C’est un véritable coup de tonnerre qui vient de secouer le football congolais. Jorthy Mokio, le prodige de 18 ans de l’Ajax Amsterdam, a officiellement annoncé qu’il défendra désormais les couleurs des Léopards de la République démocratique du Congo. Après des mois de suspense et d’hésitation entre la Belgique, son pays de naissance, et la RDC, le jeune milieu de terrain a tranché avec le cœur.

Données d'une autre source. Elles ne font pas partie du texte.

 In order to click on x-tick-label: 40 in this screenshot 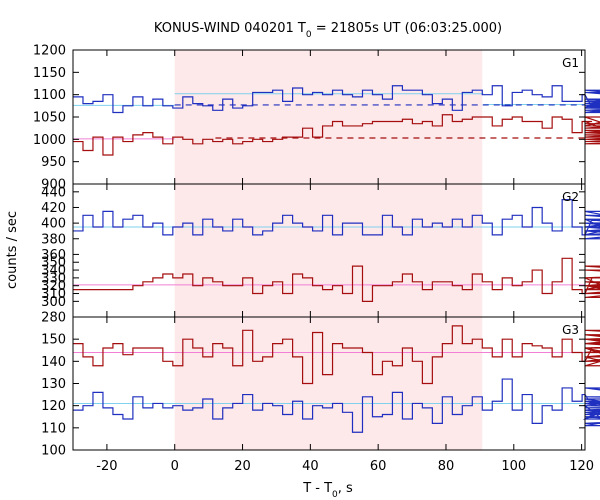, I will do `click(310, 466)`.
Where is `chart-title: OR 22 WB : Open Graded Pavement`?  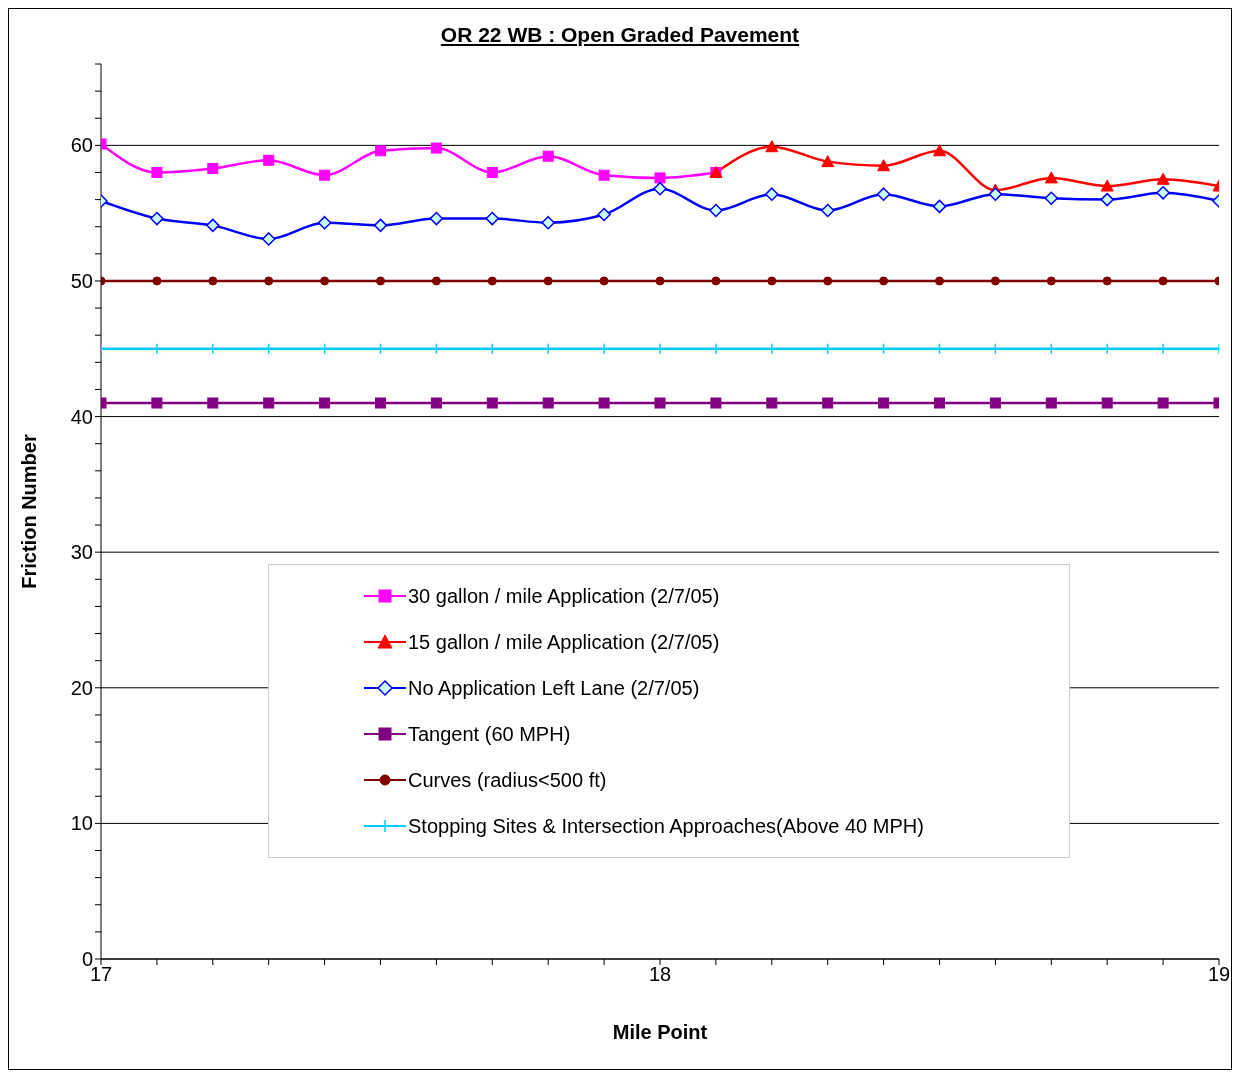
chart-title: OR 22 WB : Open Graded Pavement is located at coordinates (620, 35).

« J’ai choisi de suivre mon cœur et de me rendre disponible pour le Congo », a-t-il confié à la presse néerlandaise. Une phrase qui a immédiatement enflammé les réseaux sociaux et les chaînes de supporters à Kinshasa, Lubumbashi ou Goma. Car elle signifie bien plus qu’un simple choix sportif : c’est le retour aux sources d’un crack que la Belgique rêvait de capter.
Alors, pourquoi un tel revirement ? Mokio, formé à l’Ajax, reconnaît une dette envers la Belgique qui l’a vu grandir. Mais l’attrait des Léopards a été plus fort. « C’est avant tout une question de ressenti. Avec le temps, mon attachement au pays de mes racines s’est renforcé », a-t-il expliqué. Et le timing est parfait : la RDC vient de se qualifier pour la Coupe du monde 2026, et le milieu des « Ajacides » rêve déjà d’y participer. « Si c’est faisable et que je suis sélectionné, je serai bien sûr prêt », a-t-il lancé, tout en reconnaissant qu’un changement de nationalité sportive pourrait encore poser quelques défis administratifs.
L’arrivée de Jorthy Mokio ne tombe pas du ciel. Elle s’inscrit dans une stratégie offensive de la Fédération congolaise de football (FECOFA) pour rapatrier les binationaux. Avant lui, Noah Sadiki, Théo Bongonda, Ngal’ayel Mukau ou encore Mario Stroeykens ont déjà fait le grand saut. Le milieu offensif, capable d’évoluer en meneur de jeu ou sur un côté, apporte une technique et une vision du jeu dignes de l’école hollandaise. À 18 ans, il incarne déjà l’avenir.
Cette nouvelle pépite soulève toutefois une question : comment intégrer ce talent brut dans une sélection en pleine reconstruction ? Le sélectionneur national devra jongler, mais une chose est sûre : avec un joueur de la trempe de Mokio, les Léopards gagnent en créativité et en percussion. Le football RDC, souvent critiqué pour son manque de régularité, tient là un argument de poids.
La Belgique, de son côté, perd une nouvelle bataille. Les Diables Rouges pourront-ils regretter d’avoir laissé filer un tel joyau ? Alors que la RDC savoure, les supporters congolais n’ont qu’une seule hâte : voir Jorthy Mokio enfiler le mythique maillot frappé du léopard. Le rendez-vous est pris. La Coupe du monde 2026 pourrait bien marquer l’avènement d’une génération dorée.